* **Tarea asignada 1**:
Responde estas preguntas sobre el texto acerca de la puesta de «El luto le sienta a Electra»:
(a) ¿En qué año escribió Eugene O’neill la obra?
(b) ¿Cuál es el recurso utilizado en esta puesta?
(c) ¿Cómo va vestido el relator que abre su libro y cuenta la historia?

* **Texto proporcionado**:
La obra “El luto le sienta a Electra” fue escrita por Eugene O’neill en 1931. Para llevar esta obra a la realidad actual y a la sociedad moderna, el director Robert Sturua propuso realizar una “tragifarsa” con la idea de generar risa sobre tragedias y que luego el espectador se horrorice por esa misma risa que efectuó. El planteo es que, en tiempos donde la violencia y la crueldad se tornaron cotidianas, donde la muerte de las personas se volvió habitual, el espectáculo del horror que producen los medios todos los días ya no provoca horror y hasta produce el ridículo. El director utiliza una puesta muy simple, donde no hay escenografía y hay muy pocos colores. Se aprovecha el espacio tanto dentro como fuera del escenario, donde los actores se pasean de un lado a otro para prepararse antes de salir a escena. Esta forma de presentación hace que se esté interactuando con el público permanentemente.
El recurso utilizado en esta puesta es la exageración de las emociones. Tiene que ver con el sentido que quiere provocar, de cómo nos reímos de nosotros mismos como género humano ante las desgracias que suceden todos los días. Es una obra donde los lazos familiares están en tensión todo el tiempo. Se puede visualizar a un hijo enamorado de su madre y a una hija de su padre, a una madre enemistada con la hija, a quien ve como la causante de todos sus males, y a una hija que daría todo porque su padre la mirara como mujer. Lo que se pone de manifiesto es que la cultura viene a corromper con todos esos deseos y ante la represión que suscita esta imposición.
El director monta una escena en la que el género absurdo queda en evidencia. Por momentos esta exageración hace ruido, ya que estamos habituados a un teatro más naturalista, de personajes menos complejos que los presentados en esta obra. Uno de los elementos que hacen esencial a esta puesta es la utilización de un relator que abre su libro y va contando la historia, un hombre vestido de pordiosero que representa al público habitual que, a medida que van pasando los hechos, va tomando una postura más ridícula. Por otro lado, la presencia de un coro de personajes que acompañan cada escena representa esta postura de espectador que mira desde afuera, que acota, critica, pero lejos está de querer intervenir.

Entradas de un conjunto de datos
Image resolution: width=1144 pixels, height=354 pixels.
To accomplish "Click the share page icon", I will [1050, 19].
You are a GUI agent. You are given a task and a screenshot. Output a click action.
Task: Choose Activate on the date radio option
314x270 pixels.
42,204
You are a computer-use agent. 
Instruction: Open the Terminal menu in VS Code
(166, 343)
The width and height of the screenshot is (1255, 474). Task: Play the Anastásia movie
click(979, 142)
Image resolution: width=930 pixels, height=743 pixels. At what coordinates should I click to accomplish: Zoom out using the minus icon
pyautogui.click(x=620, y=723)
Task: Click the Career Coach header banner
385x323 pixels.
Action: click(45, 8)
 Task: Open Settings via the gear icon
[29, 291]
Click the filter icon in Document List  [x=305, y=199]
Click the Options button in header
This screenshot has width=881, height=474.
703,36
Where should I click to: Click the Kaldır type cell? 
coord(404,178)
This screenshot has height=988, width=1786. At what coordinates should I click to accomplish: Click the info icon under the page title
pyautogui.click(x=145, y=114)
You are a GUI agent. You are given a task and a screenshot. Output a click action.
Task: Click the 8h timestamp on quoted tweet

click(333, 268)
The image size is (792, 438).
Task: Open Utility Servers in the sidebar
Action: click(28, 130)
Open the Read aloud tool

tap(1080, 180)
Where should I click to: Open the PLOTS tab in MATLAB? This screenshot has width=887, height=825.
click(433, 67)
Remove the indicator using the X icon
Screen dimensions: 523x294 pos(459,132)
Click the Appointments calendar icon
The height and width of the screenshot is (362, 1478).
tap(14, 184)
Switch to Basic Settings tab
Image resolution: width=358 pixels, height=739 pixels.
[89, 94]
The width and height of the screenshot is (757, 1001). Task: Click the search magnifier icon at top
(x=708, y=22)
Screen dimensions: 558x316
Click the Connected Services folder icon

* **Tarea asignada 2**:
Reproduce palabra por palabra todo lo que va desde la línea de las entradas que contiene "The width and height of the screenshot is (757, 1001)." hasta el final de las entradas, incluidos ambos extremos.

* **Respuesta escrita 1**:
(a) En 1931.
(b) La exageración de las emociones.
(c) De pordiosero.

* **Respuesta escrita 2**:
The width and height of the screenshot is (757, 1001). Task: Click the search magnifier icon at top
(x=708, y=22)
Screen dimensions: 558x316
Click the Connected Services folder icon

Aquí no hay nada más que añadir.